Rick's Blog

Viewpoint: Questioning the Second Amendment

gun
by Kenneth Roberts

I have a few questions for those who, including some members of the Supreme Court, honestly believe that the Second Amendment was written (10 years after the end of the Revolutionary War) to give the people the right to own and carry guns in our neighborhoods, at public events, and in public places.

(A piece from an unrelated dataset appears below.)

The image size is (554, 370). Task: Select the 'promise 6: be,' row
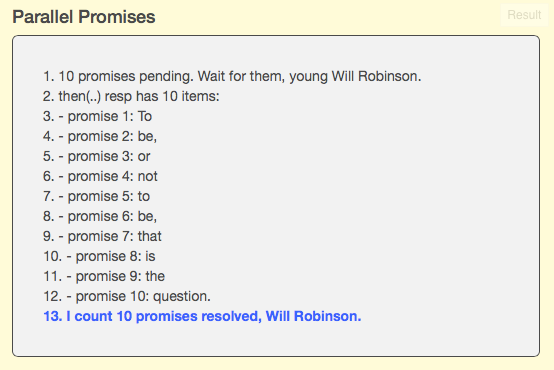coord(100,216)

1. Why, if the writers wanted to mean “own,” do they use the word “keep” in the amendment?
2. and why the word arms if they meant guns—are grenades and flamethrowers OK too?
3. and why the word bear if they meant carry?
4. and why the words bear arms which when together followed by against means wage war on.
5. and since when did the people need a special amendment to give them a right to bear arms and risk their lives in battle?
6. and why did they put the word infringe at the very end which means to break or ignore the terms or obligations of (an oath agreement law or the like) to disregard, violate, unless they expected some future organization or court to ignore or disregard the first 13 words of the amendment which includes the militia?
7. and the big question why was the Second Amendment written if to give the people the right to own guns when they have always had that unwritten right from colonial days to the present because there has never been a law written that would deny the people of that right?

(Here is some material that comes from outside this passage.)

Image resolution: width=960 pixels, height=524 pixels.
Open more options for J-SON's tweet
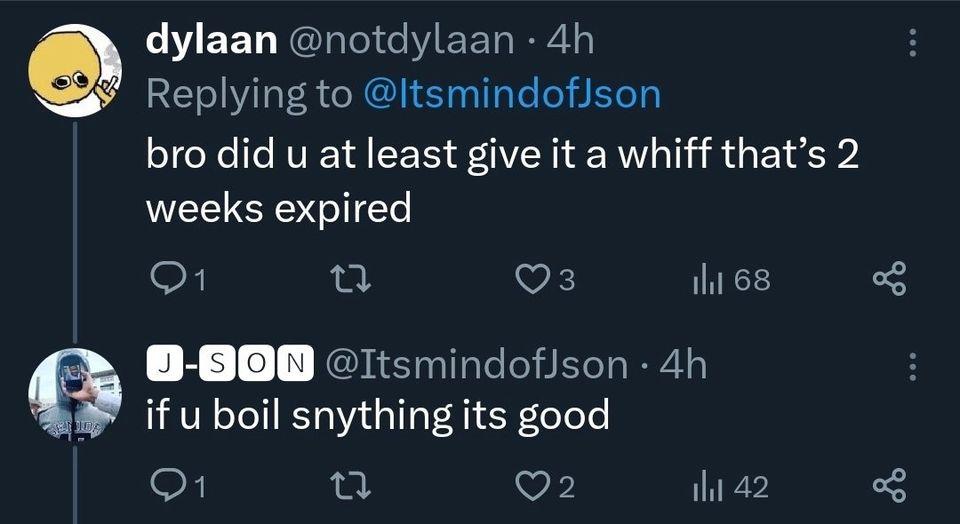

The Second Amendment, I believe, was not written to give a right to people or the militia, it was to give the people who volunteered to join the militia, the right to keep, at home, the guns that, in the future, would be issued to them (G.I., or government issue) and no longer have to depend on volunteers who already owned guns, to maintain a level of manpower needed to protect the rights won by the recent revolution. That was the first and only time that the government issued guns that could be kept, at home, between actions by members of our armed forces.

I want the Second Amendment repealed, as being worthless, since the militias no longer exist. We have the National Guard, in every state, well-funded and still made up of volunteers. Let’s get a handle on the proliferation of guns in our society, starting by repealing the Second Amendment.

Kenneth Roberts, Rhode Island, is a 92-year-old World War II US Navy veteran.